August 21, 2018

Brown Opening Statement at Banking Committee Hearing on Russia Sanctions

WASHINGTON, D.C. — U.S. Sen. Sherrod Brown (D-OH) – ranking member of the U.S. Senate Committee on Banking, Housing, and Urban Affairs – released the following opening statement at today’s hearing titled ‘Russia Sanctions: Current Effectiveness and Potential for Next Steps’.


Sen. Brown’s remarks, as prepared for delivery, follow:

Mr. Chairman, thank you for agreeing to this important hearing, the first in the coming weeks on sanctions and other measures to more forcefully counter Russia’s continuing efforts to attack the U.S. and our allies.

While sanctions have had some effect on Russia’s economy, it’s less clear what effect they have had on its malign activities around the world. Russia remains in Crimea, its proxies are still in eastern Ukraine, it serves as the arsenal of Assad, and it continues to attack our elections and other critical infrastructure.

Earlier this morning Microsoft issued a new report outlining Russian attacks on the US Senate, and on conservative think tanks, one of which hosts an important kleptocracy initiative targeting oligarchs close to Putin.

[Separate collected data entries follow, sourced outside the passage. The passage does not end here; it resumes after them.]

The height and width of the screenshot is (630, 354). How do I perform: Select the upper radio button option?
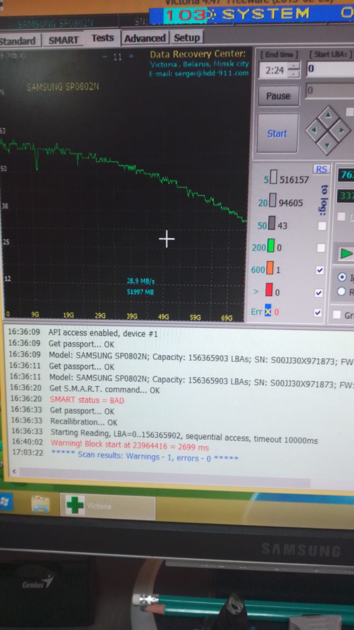click(342, 277)
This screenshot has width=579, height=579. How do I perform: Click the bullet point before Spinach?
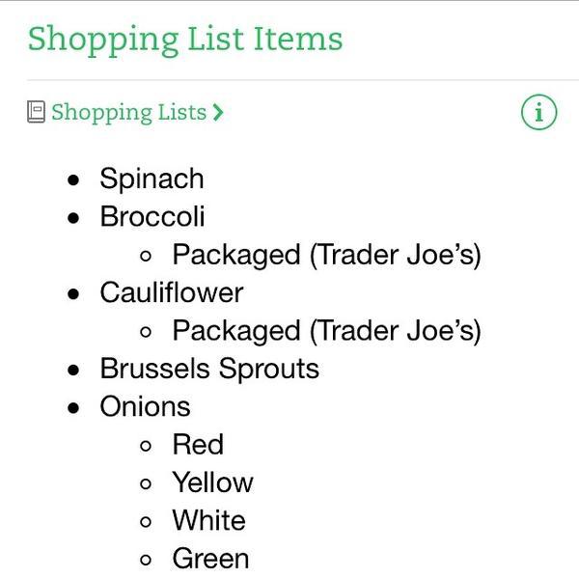point(74,180)
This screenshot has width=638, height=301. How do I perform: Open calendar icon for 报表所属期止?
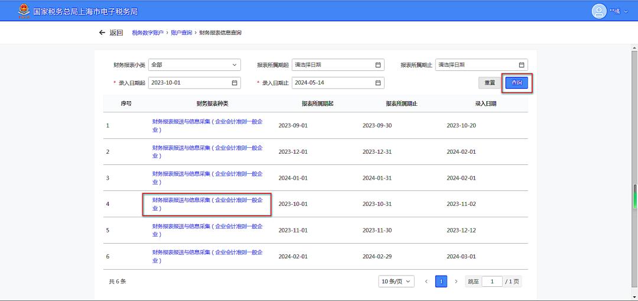(522, 65)
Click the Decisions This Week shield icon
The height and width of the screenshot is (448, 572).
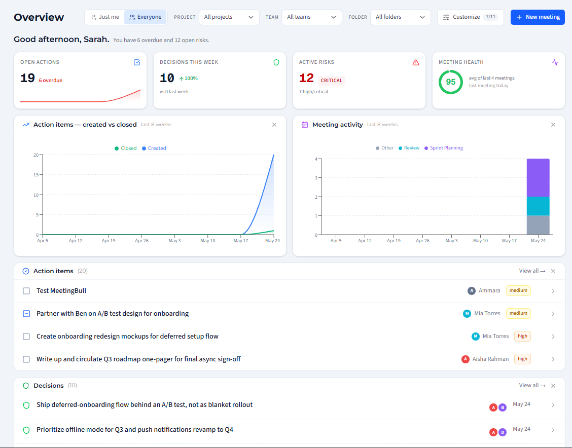(276, 62)
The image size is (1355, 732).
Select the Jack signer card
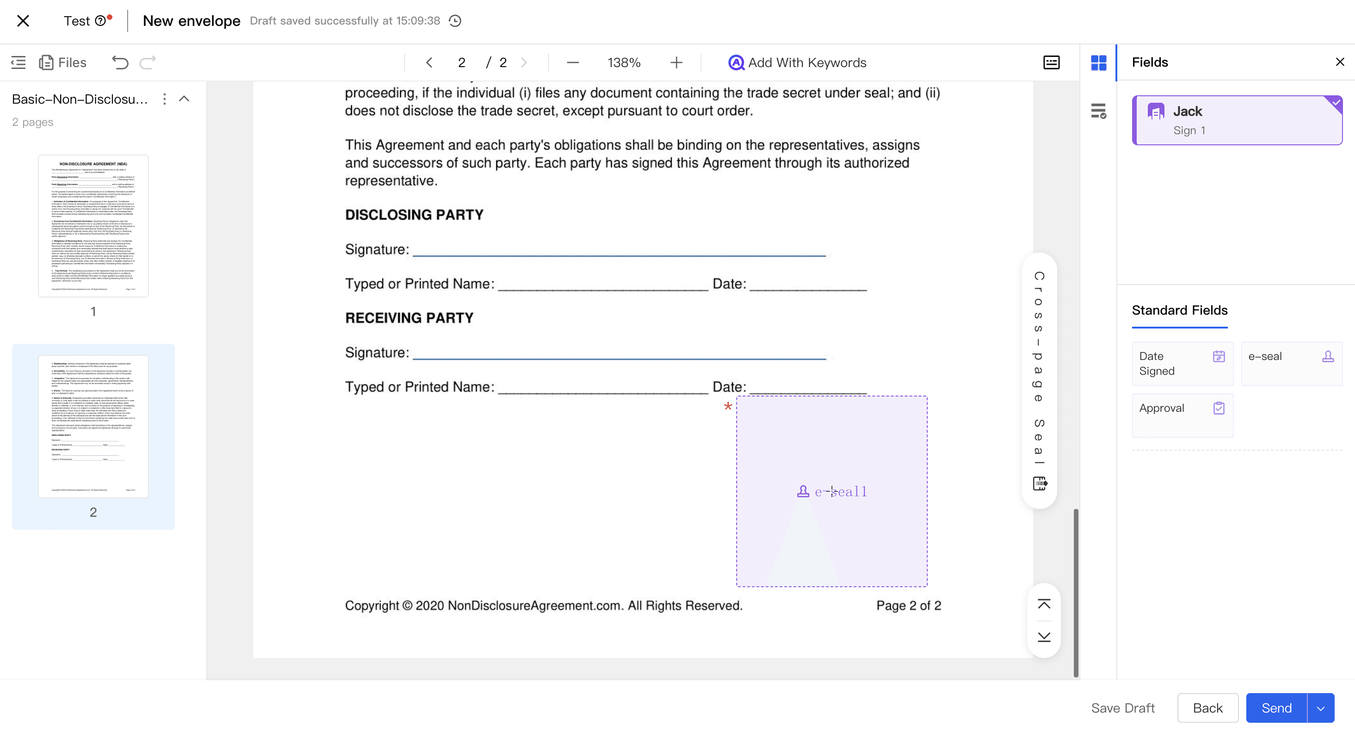pyautogui.click(x=1237, y=120)
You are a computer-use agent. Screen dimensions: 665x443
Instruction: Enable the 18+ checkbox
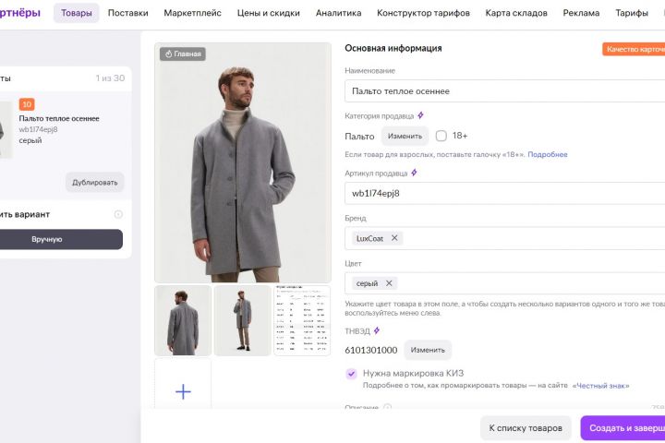pyautogui.click(x=441, y=136)
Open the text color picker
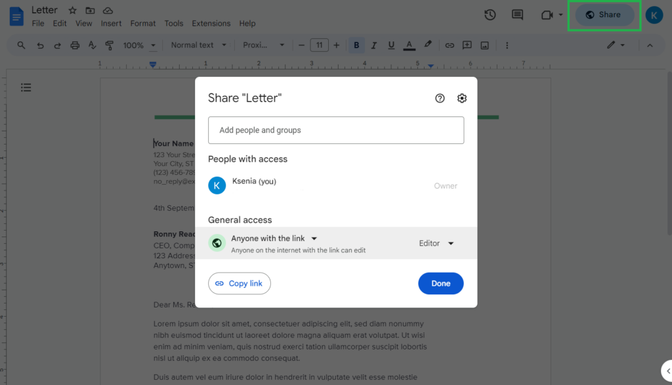The height and width of the screenshot is (385, 672). pyautogui.click(x=409, y=45)
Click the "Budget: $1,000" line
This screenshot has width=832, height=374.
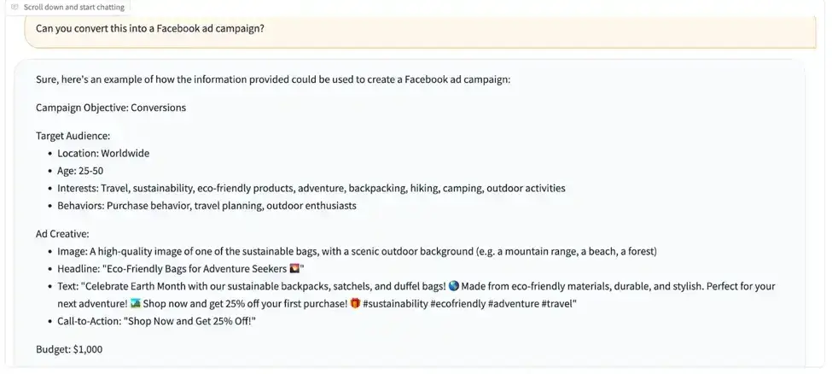coord(69,349)
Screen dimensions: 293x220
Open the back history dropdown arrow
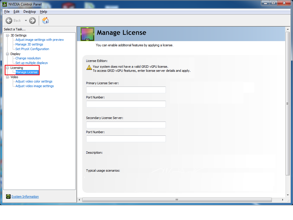click(x=26, y=21)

And true to form the Kremlin promptly denied involvement. That is nonsense. The President should call it that, and forcefully respond. 

Our government – the President and Congress together -- must right now send a more powerful and direct message to Putin and those within his circles: We know what you’re doing, it must stop, and if you continue, you and your government will pay a dear price. So far, the President has basically been AWOL, undercutting even modest efforts of professionals in Treasury, State, DHS and the Intelligence community to respond. 

Over a year ago, Congress gave the President the authority to use more assertive sanctions against Russia. My colleagues and I have pressed for nearly a year for stronger CAATSA implementation.  After months of waiting, we requested assessments by the Inspectors General of the Intelligence Community, State and Treasury Departments.

These hearings, and these IG audits, are not simply a reaction to the President’s startling performance in Helsinki, which was widely panned on both sides of the aisle and the Atlantic. There is a deeper problem. With a few exceptions, the President has refused to forcefully use the new authorities under CAATSA.

Let me give you one example. Administration officials identified Russians responsible for supplying chemical weapons components for use in Syria, the ones that killed and maimed men, women, and children alike.  Our UN Ambassador announced the imminent imposition of sanctions.  The next day they were withdrawn, reportedly on orders from the President.

Instead, the Administration requested that a broader waiver to section 231 be included in the defense bill, basically because the President could not certify the key condition of the existing waiver: that Russia was reducing its cyber-attacks against the U.S.

I think it was a bad idea to use the recent defense bill to relax waiver authorities on Russian defense and intelligence sector sanctions. Instead of strengthening sanctions, we’ve gone in the opposite direction. 

That’s why the administration continues to face fierce bipartisan criticism on its Russia policy, why a new round of oversight hearings is being convened, and why members on both sides are proposing new sanctions.

In addition to urging the administration to use CAATSA more aggressively, I think most of us agree Congress should also do more to increase pressure. Congress crafted tough Russia sanctions, enacted last August by overwhelming majorities in both chambers. We should build on that bipartisan consensus.

We should focus on the facts and broader strategic questions: What is Russia’s government still doing in Syria and Ukraine? What active cyber-attacks are they directing against our elections and critical infrastructure? And what powerful economic, trade, financial, diplomatic and political tools can we deploy now to deter those threats?

Russia’s election interference, confirmed unanimously by U.S. intelligence earlier this year, and reaffirmed again today, poses a problem that goes far beyond foreign policy, and strikes at the core of our democracy.  This is not a partisan issue.

We’re 77 days away from another election, and the Director of National Intelligence, Microsoft and others have been sounding the alarm that the warning lights are flashing red again. And while some efforts are being made to bolster state election security measures, and otherwise contain these threats, it appears little is being done to address their source: Russia’s government.

I know my constituents are clear-eyed about these threats. The Ukrainian community in Ohio and around the world knows firsthand – like our NATO allies Latvia, Lithuania, Estonia – the dangers of unchecked Russian aggression.

That’s why we should not only press to more aggressively implement current Russian sanctions, but we must also strengthen our response. New bipartisan sanctions measures have been introduced. These hearings are a critical next step.

Today we’re joined by Treasury Under Secretary Mandelker; Assistant Secretary of State for International Security and Non-Proliferation Chris Ford; and Christopher Krebs, Homeland Security’s Under Secretary for the National Protection and Programs Directorate. Thank you for being here. I am interested to hear where we are, what effects if any the current sanctions regime is having on Russia’s economy and behavior, and your ideas on how we will much more forcefully confront these threats in the months to come.